──────── PROVIDED RECORDS ────────
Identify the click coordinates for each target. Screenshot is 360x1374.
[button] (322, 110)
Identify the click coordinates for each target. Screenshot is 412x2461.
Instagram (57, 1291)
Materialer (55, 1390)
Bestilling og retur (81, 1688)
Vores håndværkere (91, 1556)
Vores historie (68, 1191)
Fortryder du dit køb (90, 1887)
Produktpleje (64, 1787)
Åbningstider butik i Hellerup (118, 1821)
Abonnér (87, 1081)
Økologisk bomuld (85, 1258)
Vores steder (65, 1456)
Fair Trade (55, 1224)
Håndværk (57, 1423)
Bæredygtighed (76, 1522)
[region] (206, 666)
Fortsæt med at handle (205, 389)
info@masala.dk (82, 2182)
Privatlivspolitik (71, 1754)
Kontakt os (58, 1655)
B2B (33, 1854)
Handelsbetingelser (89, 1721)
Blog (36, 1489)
────────
──────── PROVIDED RECORDS ────────
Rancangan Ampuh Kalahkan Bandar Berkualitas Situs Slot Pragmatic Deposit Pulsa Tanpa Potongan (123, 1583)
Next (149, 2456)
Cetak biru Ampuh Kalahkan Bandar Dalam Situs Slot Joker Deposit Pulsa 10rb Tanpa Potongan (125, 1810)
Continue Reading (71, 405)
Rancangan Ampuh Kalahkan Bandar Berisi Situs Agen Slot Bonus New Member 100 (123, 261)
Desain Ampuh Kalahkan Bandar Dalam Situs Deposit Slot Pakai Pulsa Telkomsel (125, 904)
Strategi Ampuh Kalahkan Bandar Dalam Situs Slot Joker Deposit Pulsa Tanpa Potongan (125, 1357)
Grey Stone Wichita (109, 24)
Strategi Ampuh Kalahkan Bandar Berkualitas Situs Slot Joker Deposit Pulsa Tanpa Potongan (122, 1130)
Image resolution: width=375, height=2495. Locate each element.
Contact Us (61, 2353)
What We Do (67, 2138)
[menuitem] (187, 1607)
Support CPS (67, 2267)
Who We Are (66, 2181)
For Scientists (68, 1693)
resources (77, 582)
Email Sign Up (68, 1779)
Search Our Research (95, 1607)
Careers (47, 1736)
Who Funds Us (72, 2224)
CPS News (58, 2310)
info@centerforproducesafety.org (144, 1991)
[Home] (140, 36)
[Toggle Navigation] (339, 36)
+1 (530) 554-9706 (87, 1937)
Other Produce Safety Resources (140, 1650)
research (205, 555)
────────
Reproduce the lines of the entries above from the one with "Screenshot is 360x1374." to the one with "Økologisk bomuld (85, 1258)", both included, exactly and without any other line.

* _ANSWER TO THE EXERCISE_:
Identify the click coordinates for each target. Screenshot is 360x1374.
[button] (322, 110)
Identify the click coordinates for each target. Screenshot is 412x2461.
Instagram (57, 1291)
Materialer (55, 1390)
Bestilling og retur (81, 1688)
Vores håndværkere (91, 1556)
Vores historie (68, 1191)
Fortryder du dit køb (90, 1887)
Produktpleje (64, 1787)
Åbningstider butik i Hellerup (118, 1821)
Abonnér (87, 1081)
Økologisk bomuld (85, 1258)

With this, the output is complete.